BEGIN PROVIDED MATERIAL

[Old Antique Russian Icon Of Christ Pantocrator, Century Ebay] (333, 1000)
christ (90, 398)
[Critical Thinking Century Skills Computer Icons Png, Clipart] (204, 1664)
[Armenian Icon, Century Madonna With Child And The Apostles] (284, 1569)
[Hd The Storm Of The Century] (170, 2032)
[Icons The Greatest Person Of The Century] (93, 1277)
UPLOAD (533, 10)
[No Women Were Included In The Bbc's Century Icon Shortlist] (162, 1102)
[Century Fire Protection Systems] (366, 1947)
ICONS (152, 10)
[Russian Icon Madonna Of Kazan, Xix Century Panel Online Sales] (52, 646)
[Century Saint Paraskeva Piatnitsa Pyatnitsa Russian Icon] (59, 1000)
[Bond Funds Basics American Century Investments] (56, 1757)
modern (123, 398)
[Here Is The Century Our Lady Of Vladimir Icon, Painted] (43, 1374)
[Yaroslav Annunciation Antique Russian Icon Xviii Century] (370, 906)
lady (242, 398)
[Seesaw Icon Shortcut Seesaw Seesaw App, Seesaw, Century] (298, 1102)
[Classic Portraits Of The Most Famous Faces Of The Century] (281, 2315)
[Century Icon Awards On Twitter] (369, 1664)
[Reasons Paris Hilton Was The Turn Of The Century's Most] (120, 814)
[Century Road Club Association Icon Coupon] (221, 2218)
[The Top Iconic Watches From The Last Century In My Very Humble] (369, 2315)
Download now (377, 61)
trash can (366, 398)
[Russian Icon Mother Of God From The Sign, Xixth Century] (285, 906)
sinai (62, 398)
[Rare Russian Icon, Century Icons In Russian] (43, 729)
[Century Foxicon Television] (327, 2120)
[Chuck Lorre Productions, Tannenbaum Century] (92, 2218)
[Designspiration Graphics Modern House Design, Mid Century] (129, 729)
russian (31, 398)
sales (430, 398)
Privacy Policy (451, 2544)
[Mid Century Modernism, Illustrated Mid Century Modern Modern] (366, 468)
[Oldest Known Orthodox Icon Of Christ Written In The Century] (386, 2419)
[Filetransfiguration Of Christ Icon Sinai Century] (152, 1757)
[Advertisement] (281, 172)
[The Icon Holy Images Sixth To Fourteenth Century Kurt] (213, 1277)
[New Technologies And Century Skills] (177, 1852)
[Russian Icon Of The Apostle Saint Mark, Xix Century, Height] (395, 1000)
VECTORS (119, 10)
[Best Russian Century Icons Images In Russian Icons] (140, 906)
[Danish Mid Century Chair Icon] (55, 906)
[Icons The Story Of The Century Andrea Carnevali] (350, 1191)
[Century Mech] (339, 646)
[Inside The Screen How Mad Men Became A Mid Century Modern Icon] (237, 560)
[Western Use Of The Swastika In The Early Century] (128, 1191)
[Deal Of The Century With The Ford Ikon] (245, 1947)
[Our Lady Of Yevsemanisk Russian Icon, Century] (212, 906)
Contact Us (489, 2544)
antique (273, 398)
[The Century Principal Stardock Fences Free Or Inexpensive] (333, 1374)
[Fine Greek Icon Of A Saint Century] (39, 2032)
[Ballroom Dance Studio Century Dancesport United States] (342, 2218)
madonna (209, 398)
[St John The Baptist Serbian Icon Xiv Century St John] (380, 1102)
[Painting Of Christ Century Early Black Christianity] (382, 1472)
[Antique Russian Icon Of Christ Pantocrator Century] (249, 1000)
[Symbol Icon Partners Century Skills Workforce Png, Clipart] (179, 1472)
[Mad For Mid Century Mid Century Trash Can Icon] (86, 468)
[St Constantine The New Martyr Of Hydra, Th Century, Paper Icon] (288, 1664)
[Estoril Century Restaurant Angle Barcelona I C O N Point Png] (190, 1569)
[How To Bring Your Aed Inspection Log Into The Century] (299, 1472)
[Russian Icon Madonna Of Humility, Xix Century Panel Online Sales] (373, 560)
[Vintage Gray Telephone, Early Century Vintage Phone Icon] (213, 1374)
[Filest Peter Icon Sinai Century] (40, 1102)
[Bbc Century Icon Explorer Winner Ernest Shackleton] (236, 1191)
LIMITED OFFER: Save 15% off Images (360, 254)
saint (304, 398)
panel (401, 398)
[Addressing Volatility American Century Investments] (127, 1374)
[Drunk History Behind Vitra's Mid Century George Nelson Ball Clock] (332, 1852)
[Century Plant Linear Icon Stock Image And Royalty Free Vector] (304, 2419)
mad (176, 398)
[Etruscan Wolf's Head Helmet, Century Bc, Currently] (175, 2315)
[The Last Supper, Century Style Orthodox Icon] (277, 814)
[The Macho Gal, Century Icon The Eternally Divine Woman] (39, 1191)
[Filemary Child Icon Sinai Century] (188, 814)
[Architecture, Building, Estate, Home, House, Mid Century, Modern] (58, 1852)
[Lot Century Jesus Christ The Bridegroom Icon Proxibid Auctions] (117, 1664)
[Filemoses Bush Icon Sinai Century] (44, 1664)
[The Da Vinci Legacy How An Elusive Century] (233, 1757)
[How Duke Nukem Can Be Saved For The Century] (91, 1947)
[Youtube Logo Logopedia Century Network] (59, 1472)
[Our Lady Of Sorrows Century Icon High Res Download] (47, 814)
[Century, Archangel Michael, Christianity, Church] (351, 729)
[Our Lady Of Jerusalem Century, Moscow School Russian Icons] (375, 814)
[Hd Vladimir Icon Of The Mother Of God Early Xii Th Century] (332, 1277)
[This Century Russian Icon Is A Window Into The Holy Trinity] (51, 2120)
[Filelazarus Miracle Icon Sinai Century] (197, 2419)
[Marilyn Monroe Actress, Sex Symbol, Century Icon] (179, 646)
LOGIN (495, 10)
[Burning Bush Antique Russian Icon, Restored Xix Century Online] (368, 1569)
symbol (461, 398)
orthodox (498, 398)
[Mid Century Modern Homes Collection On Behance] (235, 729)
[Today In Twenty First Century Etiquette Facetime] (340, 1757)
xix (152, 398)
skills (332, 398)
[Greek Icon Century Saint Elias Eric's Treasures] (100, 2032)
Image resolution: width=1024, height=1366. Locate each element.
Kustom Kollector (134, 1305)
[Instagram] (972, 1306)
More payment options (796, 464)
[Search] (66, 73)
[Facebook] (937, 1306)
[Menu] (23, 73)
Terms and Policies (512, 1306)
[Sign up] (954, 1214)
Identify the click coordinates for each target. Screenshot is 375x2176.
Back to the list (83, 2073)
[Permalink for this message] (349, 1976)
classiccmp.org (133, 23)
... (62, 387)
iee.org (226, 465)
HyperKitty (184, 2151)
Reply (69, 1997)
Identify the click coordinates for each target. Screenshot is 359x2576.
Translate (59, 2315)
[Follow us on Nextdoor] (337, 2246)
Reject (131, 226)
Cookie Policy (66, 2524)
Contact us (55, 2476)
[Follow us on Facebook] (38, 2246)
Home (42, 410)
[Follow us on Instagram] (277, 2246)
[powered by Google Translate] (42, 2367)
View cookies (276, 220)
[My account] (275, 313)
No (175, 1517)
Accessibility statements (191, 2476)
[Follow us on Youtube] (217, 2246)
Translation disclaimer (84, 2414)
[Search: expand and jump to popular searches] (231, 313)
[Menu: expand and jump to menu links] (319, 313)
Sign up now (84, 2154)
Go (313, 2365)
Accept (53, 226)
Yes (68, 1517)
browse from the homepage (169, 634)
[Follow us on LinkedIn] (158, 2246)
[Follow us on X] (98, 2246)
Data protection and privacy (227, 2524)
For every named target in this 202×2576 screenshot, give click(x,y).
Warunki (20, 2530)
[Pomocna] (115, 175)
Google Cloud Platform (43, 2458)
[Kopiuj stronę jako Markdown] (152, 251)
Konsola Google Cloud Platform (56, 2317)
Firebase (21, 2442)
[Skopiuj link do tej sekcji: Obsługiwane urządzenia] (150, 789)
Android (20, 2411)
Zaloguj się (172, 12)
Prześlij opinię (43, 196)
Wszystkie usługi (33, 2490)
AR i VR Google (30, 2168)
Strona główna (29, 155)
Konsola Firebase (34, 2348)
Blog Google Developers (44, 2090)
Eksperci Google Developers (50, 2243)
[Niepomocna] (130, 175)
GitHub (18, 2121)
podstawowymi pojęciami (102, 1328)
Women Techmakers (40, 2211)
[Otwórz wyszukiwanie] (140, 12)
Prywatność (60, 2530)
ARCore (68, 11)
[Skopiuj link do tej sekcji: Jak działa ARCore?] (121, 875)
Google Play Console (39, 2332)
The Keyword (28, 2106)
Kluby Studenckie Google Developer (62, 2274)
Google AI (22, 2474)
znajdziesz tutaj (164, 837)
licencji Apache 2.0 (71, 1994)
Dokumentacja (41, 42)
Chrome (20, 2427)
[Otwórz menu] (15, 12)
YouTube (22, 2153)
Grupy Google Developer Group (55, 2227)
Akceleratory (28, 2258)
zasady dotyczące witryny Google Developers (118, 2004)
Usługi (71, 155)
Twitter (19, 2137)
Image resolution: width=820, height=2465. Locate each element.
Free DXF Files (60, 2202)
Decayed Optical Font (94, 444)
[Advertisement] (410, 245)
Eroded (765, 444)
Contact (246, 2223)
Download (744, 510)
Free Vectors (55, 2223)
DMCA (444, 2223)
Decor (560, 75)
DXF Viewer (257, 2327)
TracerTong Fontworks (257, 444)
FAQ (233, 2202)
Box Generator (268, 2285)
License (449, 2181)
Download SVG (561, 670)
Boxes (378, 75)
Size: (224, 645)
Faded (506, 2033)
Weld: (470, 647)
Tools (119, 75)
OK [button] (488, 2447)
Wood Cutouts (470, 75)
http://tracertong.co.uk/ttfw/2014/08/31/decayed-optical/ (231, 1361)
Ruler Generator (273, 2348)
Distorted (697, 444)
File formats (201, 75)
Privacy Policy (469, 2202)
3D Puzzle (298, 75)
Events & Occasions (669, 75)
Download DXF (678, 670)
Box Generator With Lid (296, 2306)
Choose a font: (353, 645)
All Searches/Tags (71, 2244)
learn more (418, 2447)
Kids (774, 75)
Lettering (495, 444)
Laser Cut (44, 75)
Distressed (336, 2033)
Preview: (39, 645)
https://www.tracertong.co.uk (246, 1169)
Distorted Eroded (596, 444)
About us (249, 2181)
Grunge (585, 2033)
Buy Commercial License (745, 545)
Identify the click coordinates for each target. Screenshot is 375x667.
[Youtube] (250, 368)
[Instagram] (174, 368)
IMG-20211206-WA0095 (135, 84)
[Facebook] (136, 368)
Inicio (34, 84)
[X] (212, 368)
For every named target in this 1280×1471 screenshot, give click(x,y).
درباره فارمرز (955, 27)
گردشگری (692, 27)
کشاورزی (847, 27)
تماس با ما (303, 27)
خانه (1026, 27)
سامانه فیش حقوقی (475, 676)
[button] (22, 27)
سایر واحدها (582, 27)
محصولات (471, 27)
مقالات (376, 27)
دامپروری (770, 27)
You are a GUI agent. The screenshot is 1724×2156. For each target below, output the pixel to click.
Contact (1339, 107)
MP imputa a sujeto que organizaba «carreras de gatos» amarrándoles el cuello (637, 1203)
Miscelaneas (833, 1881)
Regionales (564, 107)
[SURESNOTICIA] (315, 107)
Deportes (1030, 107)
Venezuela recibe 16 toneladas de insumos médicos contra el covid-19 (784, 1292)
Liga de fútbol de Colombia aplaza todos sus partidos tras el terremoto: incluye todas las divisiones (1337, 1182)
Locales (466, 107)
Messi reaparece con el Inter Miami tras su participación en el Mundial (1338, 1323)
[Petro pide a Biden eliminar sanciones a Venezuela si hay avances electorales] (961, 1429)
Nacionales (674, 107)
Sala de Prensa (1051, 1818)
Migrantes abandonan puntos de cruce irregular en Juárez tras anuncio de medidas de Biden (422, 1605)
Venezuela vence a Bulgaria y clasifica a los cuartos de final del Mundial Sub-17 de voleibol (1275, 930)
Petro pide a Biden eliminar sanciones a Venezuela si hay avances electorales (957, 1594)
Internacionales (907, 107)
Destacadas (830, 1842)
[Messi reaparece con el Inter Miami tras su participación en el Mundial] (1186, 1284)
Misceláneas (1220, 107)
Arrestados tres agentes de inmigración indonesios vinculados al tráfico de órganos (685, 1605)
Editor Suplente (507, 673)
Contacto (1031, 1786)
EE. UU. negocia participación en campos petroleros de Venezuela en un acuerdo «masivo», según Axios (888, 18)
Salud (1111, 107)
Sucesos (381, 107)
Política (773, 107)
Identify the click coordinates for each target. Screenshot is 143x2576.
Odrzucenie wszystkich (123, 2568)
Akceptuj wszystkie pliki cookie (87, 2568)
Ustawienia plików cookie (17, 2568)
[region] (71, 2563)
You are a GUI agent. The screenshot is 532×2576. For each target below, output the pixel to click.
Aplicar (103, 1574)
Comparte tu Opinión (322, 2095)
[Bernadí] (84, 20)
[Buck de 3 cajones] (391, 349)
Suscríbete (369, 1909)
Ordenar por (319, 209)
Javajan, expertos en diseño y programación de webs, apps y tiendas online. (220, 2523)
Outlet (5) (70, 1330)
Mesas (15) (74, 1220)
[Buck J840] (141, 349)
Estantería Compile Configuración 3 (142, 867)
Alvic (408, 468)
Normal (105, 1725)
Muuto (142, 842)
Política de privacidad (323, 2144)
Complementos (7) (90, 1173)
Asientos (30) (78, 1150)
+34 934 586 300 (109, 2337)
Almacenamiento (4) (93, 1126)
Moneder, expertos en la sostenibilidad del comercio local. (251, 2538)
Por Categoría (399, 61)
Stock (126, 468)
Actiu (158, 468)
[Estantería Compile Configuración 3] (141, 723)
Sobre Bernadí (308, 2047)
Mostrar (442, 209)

END PROVIDED MATERIAL

### WHAT TO PRODUCE:
Only the lines from the first line of the records through the one containing "ICONS (152, 10)" should be reproduced, exactly, with both of them included.

### RESULT OF THIS EXERCISE:
[Old Antique Russian Icon Of Christ Pantocrator, Century Ebay] (333, 1000)
christ (90, 398)
[Critical Thinking Century Skills Computer Icons Png, Clipart] (204, 1664)
[Armenian Icon, Century Madonna With Child And The Apostles] (284, 1569)
[Hd The Storm Of The Century] (170, 2032)
[Icons The Greatest Person Of The Century] (93, 1277)
UPLOAD (533, 10)
[No Women Were Included In The Bbc's Century Icon Shortlist] (162, 1102)
[Century Fire Protection Systems] (366, 1947)
ICONS (152, 10)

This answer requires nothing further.